* [Work item] Exactly the lines from the one that contains "Where should I click to: Open" through the end of the material below are to be output, the first and last included.

* [Data for the task]
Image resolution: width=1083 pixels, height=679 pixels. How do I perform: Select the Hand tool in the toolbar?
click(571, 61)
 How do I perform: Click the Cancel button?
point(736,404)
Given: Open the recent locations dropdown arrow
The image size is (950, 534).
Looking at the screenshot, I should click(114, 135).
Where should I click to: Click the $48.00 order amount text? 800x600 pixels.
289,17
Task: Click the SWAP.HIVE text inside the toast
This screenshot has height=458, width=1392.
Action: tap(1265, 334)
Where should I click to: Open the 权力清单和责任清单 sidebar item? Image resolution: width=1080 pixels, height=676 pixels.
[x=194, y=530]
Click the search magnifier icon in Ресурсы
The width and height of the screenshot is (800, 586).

* [Finished task]
Where should I click to: Open the 权力清单和责任清单 sidebar item? Image resolution: width=1080 pixels, height=676 pixels.
[x=194, y=530]
Click the search magnifier icon in Ресурсы
The width and height of the screenshot is (800, 586).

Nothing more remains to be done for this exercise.